The Data Act may still apply if a connected product is manufactured outside the EU by a non-EU company (for example a company in the USA), but the connected product is sold in the EU. Therefore, it is important for international companies that sell connected products to ensure that they appropriately review their obligations under the Data Act and revise their compliance programmes as necessary to address data by design, transparency, rights of access, and rights of portability requirements.
|
Taking connected cars as an example, a car company has manufactured a car with an inbuilt connected product that is used for two purposes: (1) to monitor performance; and (2) to enhance user experience through the infotainment system. This car is purchased by a car hire company for use within the EU. Upon transfer of ownership, the car is made available on the market, and the car hire company becomes the user of the car with an inbuilt connected product. The car hire company rents the car with an inbuilt connected product to its customers. When a customer collects the car with an inbuilt connected product, they become the temporary user of the connected product Generally, registration of mobile connected products (e.g. ships, planes, trains, and cars) in the EU will suggest that they have been made available on the market. |
7. Data generated by a connected product outside the EU may fall within scope
In general, a connected product is likely to be used in the EU once it has been made available on the market.

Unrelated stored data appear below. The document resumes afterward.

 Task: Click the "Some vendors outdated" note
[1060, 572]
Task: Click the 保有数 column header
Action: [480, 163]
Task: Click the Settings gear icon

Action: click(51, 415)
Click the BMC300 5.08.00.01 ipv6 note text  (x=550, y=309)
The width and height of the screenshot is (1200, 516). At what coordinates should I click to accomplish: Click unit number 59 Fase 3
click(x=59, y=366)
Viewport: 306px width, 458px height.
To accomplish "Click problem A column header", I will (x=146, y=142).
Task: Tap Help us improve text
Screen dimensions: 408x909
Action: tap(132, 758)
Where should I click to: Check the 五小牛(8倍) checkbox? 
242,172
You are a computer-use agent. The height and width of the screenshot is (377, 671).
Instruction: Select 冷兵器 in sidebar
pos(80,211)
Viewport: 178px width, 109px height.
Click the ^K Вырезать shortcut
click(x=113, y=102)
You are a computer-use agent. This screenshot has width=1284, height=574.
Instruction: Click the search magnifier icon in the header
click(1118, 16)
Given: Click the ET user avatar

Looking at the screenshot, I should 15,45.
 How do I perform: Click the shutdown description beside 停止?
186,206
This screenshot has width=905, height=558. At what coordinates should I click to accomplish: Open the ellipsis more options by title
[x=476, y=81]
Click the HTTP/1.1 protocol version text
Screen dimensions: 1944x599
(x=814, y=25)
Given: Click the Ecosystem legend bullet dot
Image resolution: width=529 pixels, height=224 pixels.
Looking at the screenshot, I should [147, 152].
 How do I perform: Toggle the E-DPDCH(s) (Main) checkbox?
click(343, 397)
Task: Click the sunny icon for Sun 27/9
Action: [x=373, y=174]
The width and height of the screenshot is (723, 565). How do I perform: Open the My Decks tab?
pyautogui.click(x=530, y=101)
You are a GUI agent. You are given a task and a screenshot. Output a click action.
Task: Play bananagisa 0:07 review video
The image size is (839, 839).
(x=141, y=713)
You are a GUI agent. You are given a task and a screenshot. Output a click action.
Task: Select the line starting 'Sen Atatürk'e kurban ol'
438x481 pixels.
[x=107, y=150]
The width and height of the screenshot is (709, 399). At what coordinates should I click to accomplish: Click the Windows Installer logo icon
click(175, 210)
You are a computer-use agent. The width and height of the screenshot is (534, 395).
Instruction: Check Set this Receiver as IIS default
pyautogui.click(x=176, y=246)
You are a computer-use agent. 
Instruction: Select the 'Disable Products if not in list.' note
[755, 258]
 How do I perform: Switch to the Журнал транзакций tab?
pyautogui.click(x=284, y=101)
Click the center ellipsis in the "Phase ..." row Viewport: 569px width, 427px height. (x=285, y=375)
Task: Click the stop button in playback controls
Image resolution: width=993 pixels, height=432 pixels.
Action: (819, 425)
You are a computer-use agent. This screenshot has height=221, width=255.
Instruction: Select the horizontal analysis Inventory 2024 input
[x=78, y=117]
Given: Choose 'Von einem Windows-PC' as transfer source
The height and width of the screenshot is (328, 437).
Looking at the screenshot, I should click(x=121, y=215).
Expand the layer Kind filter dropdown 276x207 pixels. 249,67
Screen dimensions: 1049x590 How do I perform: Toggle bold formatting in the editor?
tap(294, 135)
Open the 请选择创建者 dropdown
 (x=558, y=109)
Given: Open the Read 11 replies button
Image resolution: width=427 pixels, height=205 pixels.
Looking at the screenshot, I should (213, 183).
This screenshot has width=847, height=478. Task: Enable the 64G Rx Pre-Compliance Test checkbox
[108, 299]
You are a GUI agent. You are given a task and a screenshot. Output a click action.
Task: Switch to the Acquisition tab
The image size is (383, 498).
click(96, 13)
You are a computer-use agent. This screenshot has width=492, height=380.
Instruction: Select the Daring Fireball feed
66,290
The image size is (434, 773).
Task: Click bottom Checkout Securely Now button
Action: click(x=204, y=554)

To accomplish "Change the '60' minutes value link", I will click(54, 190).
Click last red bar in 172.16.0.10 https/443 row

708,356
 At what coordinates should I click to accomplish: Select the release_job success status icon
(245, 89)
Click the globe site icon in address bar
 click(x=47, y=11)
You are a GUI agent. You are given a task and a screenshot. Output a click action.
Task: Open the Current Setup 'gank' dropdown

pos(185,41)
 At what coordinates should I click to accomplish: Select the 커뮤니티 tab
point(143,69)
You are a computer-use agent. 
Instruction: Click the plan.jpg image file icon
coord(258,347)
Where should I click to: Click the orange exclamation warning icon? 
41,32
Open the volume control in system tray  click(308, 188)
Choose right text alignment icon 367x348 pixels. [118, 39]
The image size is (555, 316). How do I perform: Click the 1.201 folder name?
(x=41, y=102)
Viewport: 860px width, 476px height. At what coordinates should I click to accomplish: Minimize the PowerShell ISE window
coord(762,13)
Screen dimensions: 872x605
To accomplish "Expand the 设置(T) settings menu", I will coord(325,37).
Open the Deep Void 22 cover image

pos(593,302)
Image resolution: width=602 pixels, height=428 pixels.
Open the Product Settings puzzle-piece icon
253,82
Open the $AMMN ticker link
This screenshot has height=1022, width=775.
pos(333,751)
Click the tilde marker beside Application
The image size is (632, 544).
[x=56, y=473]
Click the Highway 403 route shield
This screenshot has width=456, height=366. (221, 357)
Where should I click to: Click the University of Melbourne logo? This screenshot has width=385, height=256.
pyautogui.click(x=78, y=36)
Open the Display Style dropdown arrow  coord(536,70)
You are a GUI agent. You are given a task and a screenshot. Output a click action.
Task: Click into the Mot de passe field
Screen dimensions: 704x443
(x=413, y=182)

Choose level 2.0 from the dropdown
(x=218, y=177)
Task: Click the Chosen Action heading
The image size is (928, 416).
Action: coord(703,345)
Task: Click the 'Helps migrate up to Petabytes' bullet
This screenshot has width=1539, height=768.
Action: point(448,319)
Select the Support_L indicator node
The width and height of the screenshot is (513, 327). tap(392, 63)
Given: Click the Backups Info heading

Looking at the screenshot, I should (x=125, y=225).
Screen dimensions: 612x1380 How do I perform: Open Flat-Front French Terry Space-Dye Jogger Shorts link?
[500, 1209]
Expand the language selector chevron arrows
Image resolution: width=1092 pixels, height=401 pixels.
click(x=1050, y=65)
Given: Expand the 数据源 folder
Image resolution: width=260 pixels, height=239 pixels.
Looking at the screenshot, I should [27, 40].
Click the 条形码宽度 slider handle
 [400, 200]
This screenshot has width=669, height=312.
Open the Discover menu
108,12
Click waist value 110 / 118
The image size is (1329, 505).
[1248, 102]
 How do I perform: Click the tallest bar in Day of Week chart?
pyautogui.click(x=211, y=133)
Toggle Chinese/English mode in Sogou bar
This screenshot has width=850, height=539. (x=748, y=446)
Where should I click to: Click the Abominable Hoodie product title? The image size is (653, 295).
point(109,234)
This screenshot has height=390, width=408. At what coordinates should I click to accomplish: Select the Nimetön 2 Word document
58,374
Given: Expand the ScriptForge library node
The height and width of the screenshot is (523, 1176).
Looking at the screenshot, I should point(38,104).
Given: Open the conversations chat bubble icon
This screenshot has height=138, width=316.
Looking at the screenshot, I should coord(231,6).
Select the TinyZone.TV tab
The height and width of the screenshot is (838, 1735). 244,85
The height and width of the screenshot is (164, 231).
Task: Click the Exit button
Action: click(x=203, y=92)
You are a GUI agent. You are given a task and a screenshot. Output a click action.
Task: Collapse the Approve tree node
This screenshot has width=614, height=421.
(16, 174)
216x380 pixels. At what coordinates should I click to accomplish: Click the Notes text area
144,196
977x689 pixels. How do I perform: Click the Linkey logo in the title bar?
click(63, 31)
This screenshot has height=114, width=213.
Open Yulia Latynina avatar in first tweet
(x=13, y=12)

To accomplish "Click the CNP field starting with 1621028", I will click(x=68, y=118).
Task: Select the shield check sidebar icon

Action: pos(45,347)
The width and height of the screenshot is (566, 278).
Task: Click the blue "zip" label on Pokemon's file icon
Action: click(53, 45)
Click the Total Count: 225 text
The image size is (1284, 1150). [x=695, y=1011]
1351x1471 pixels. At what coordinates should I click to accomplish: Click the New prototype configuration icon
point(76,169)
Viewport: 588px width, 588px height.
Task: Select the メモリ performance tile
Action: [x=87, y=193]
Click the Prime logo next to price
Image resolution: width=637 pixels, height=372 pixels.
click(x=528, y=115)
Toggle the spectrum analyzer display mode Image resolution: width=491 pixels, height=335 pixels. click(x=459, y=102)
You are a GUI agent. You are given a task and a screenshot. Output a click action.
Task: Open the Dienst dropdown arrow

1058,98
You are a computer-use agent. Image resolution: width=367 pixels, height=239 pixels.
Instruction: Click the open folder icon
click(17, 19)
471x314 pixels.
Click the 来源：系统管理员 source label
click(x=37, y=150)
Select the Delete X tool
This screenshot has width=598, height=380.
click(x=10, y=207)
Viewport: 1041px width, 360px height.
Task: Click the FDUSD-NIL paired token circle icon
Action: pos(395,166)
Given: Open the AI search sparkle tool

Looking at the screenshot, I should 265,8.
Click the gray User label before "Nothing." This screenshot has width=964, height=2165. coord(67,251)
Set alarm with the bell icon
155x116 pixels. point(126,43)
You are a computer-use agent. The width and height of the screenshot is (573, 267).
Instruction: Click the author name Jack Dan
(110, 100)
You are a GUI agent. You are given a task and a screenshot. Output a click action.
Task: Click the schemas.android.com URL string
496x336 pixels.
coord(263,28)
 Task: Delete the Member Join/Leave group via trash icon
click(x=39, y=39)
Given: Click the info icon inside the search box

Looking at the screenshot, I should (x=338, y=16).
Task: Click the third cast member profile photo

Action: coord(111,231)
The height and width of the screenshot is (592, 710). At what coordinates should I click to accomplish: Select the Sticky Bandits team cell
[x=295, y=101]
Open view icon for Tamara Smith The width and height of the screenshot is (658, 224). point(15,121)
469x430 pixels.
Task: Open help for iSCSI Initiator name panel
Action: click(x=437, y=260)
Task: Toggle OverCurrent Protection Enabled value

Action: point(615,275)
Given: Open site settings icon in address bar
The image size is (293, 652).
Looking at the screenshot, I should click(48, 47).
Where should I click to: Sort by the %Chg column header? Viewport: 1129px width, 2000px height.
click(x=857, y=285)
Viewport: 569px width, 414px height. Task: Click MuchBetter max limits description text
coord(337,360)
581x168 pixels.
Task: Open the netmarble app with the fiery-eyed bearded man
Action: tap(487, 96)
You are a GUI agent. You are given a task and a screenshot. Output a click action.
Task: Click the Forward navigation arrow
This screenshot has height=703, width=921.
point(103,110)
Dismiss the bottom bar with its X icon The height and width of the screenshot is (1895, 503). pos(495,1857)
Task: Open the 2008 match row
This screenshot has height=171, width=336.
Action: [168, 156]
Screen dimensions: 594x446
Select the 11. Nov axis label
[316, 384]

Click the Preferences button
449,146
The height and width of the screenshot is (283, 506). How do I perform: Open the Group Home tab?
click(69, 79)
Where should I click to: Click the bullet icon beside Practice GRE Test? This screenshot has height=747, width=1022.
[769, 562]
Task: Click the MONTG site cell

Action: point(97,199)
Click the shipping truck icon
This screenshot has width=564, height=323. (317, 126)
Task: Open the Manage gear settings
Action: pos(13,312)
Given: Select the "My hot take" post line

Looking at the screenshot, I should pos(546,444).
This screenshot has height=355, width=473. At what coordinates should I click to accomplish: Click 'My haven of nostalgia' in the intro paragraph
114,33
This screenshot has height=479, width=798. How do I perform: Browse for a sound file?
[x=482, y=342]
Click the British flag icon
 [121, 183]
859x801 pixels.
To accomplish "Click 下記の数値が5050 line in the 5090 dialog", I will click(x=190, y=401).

However, for some connected products such as mobile connected products, they may be made available on the market but used outside the EU. In these situations, data generated by a connected product both within and outside the EU must be made available to a user under the Data Act.
|
Applying our connected car example, a customer hires a car with an inbuilt connected product from a car hire company. The customer picks the car up in Greece, but during the car hire period, the customer travels to Türkiye. Because the car has been made available on the market, any data generated by the connected product during the car rental period (whether within Greece or Türkiye) must be made available to the customer. |
Conclusion
Entities with an interest in connected products should ensure they have assessed their positioning under the Data Act to accurately determine which obligations may apply. Depending on an entity's positioning, it may be required to: (1) change how it designs connected products; (2) update transparency notices; and (3) implement processes to enable users of a connected product or related service to access and port their data. Entities should also consider their contracts with other stakeholders in the connected product space to ensure that contractual provisions align with statutory obligations and correctly identify relevant data holders.
The content of this article is intended to provide a general guide to the subject matter. Specialist advice should be sought about your specific circumstances.